# Módulo Spark & Scala

## Spark SQL
#### @FJPiqueras - KeepCoding

#### A tener en cuenta que los notebooks de jupyter generan por defecto:

##### SparkContext en la variable sc
##### SparkSession en la variable spark

##### Notebook powered by Spark 2.2.0

### En primer lugar definimos las case classes con las que vamos a trabajar en todo el módulo. Se trata de un dataset de películas que contiene tres ficheros distintos. users.dat, movies.dat y ratings.dat

### Carga de dataset en formato json

In [None]:
 import spark.implicits._

 val df = spark.read.json("Datasets/SparkSQL/personas.json")

### printSchema - Muestra el schema del dataframe, al cargar un fichero de tipo json que trae un esquema se estructura automáticamente.

In [None]:
 df.printSchema()

### Primeras queries con la API SparkSQL

In [None]:
  //show muestra por pantalla la información del dataframe en formato tabla
  df.select("name").show
  df.select("name", "age").show
  df.select("*").show

### Operaciones simples con la api

In [None]:
 df.select($"name", $"age" + 1).show()

### filter - Filtrados, equivalente en sql a "select * from personas p where age>21"

In [None]:
 df.filter($"age" > 21).show

### where - Condiciones

In [None]:
df.where("age>21").show

### limit - obtiene las filas indicadas por parámetro

In [None]:
df.limit(1).show

### withColumnRenamed - Renombrar columnas

In [None]:
val newDf=df.withColumnRenamed("age", "edad")
newDf.limit(1).show

### order by - Ordenación por uno de los campos del df

In [None]:
newDf.orderBy("edad", "name").show
newDf.sort("name").show

### createOrReplaceTempView - Registra el dataframe en una tabla con el nombre pasado por parámetro

In [None]:
 df.createOrReplaceTempView("personas")

DATOS PROPORCIONADOS >>
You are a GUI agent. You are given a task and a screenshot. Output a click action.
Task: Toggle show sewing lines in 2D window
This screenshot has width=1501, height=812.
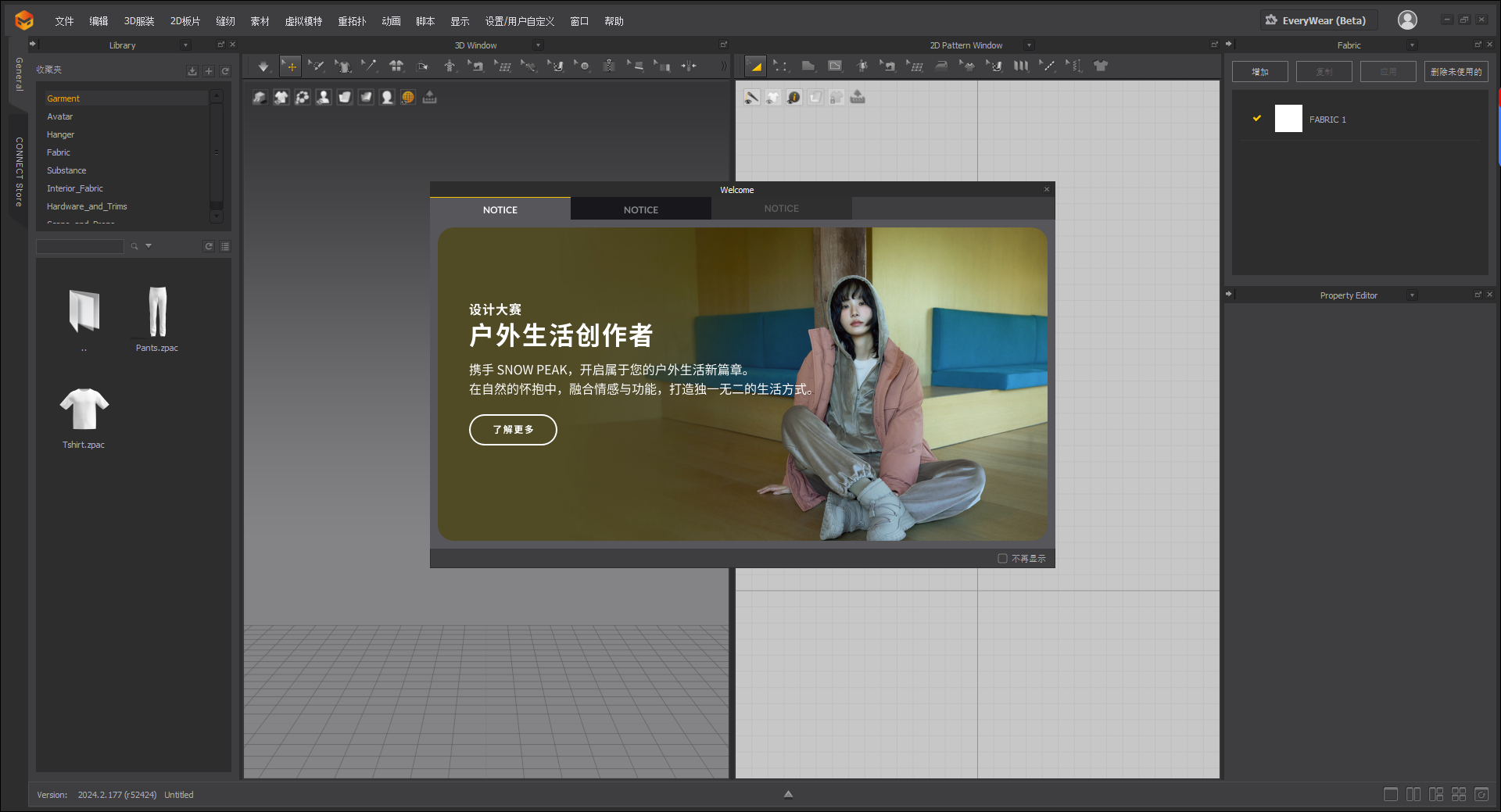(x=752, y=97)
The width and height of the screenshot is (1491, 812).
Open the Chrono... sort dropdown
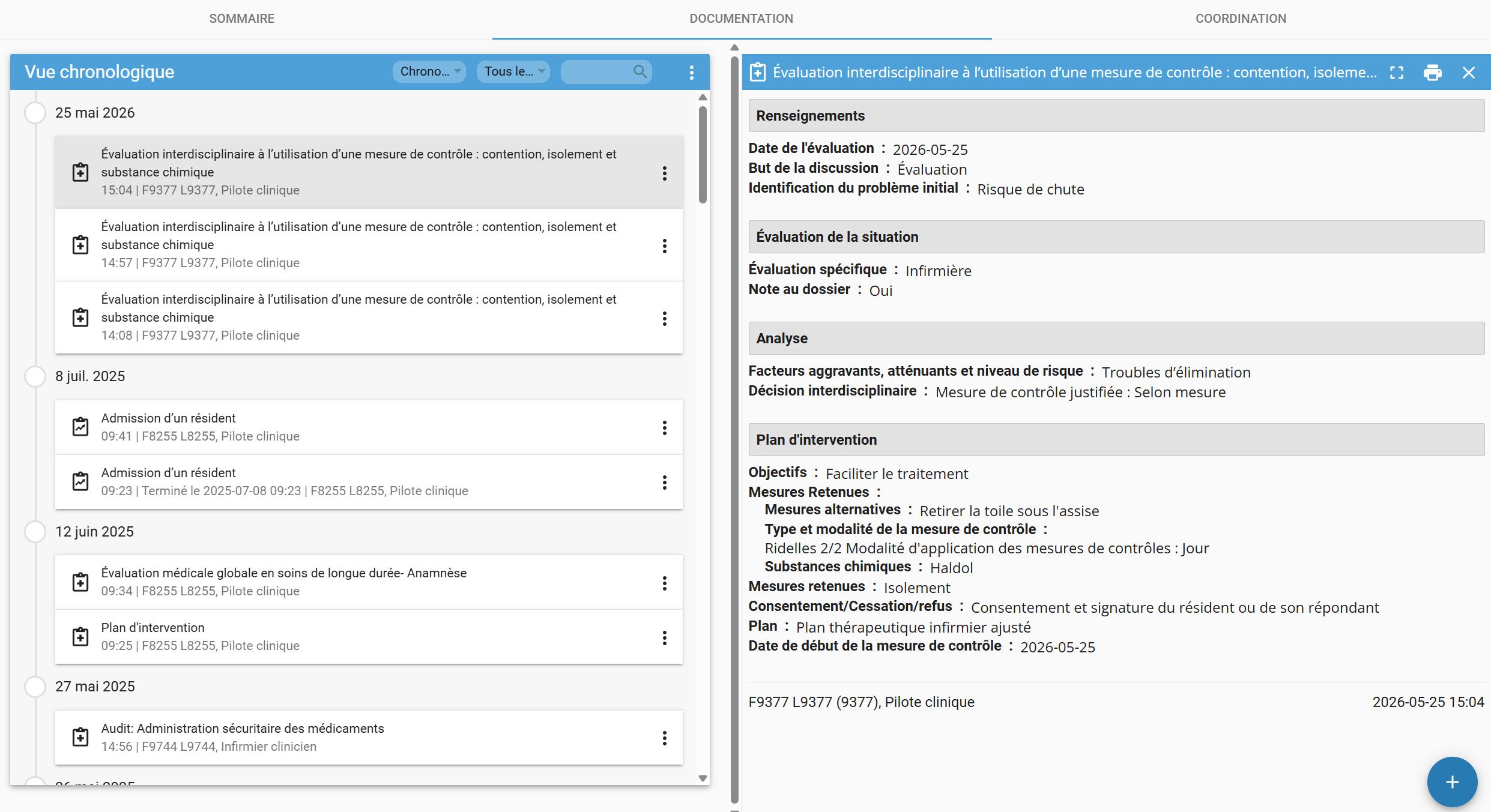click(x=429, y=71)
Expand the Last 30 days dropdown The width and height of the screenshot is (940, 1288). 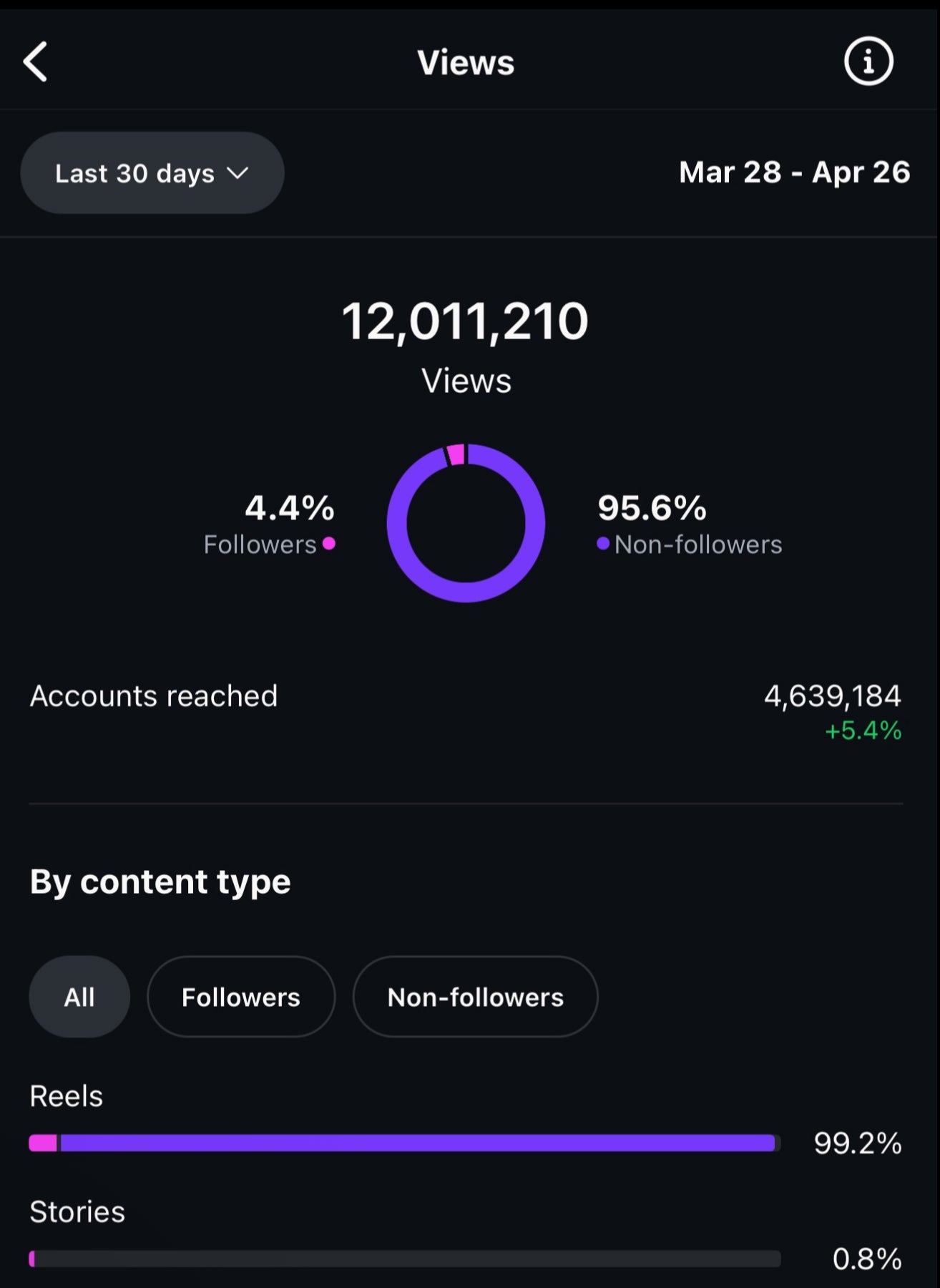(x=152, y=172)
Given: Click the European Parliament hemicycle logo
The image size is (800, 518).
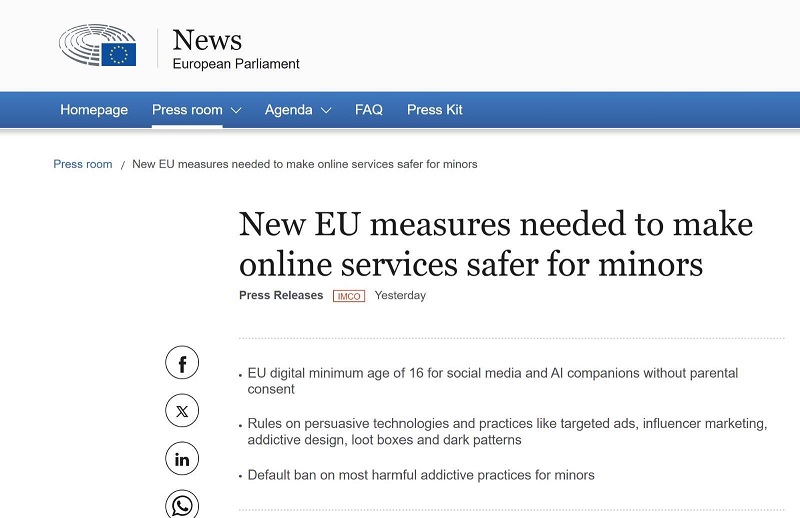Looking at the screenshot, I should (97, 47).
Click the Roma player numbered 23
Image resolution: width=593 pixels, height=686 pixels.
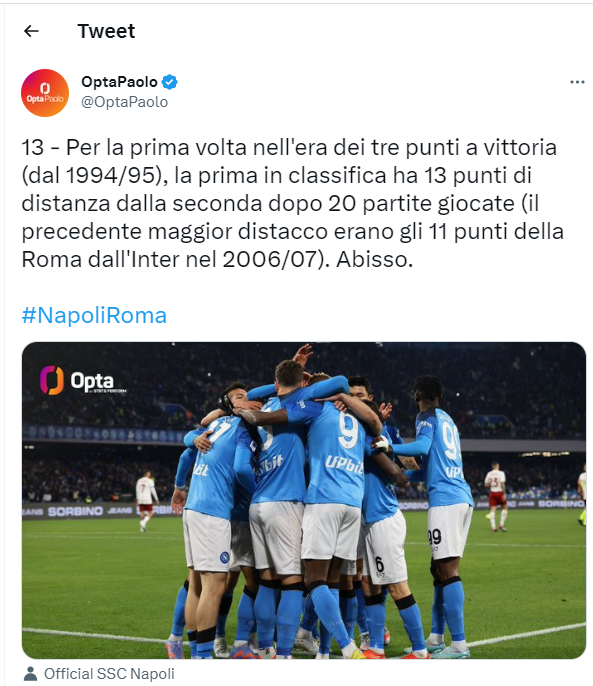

INSTRUCCIONES >>
a) Según el texto sobre Spark SQL, ¿en qué variable generan por defecto los notebooks de jupyter la SparkSession?
b) Escribe el fragmento del texto sobre Spark SQL que va desde "### En primer" hasta "se estructura automáticamente.", ambos incluidos.
c) Indica si cada afirmación concuerda con el texto sobre Spark SQL y justifica tu respuesta con las palabras del texto que lo deciden, citadas literalmente. (i) Filtrar con filter equivale en SQL a una consulta con la condición age>21. (ii) El notebook funciona con Spark 3.0. (iii) El dataset de películas contiene dos ficheros.

RESPUESTAS EN ORDEN >>
a) En la variable spark.

b)
### En primer lugar definimos las case classes con las que vamos a trabajar en todo el módulo. Se trata de un dataset de películas que contiene tres ficheros distintos. users.dat, movies.dat y ratings.dat

### Carga de dataset en formato json

In [None]:
 import spark.implicits._

 val df = spark.read.json("Datasets/SparkSQL/personas.json")

### printSchema - Muestra el schema del dataframe, al cargar un fichero de tipo json que trae un esquema se estructura automáticamente.

c)
(i) Sí: «filter - Filtrados, equivalente en sql a "select * from personas p where age>21"».
(ii) No: «Notebook powered by Spark 2.2.0».
(iii) No: «Se trata de un dataset de películas que contiene tres ficheros distintos».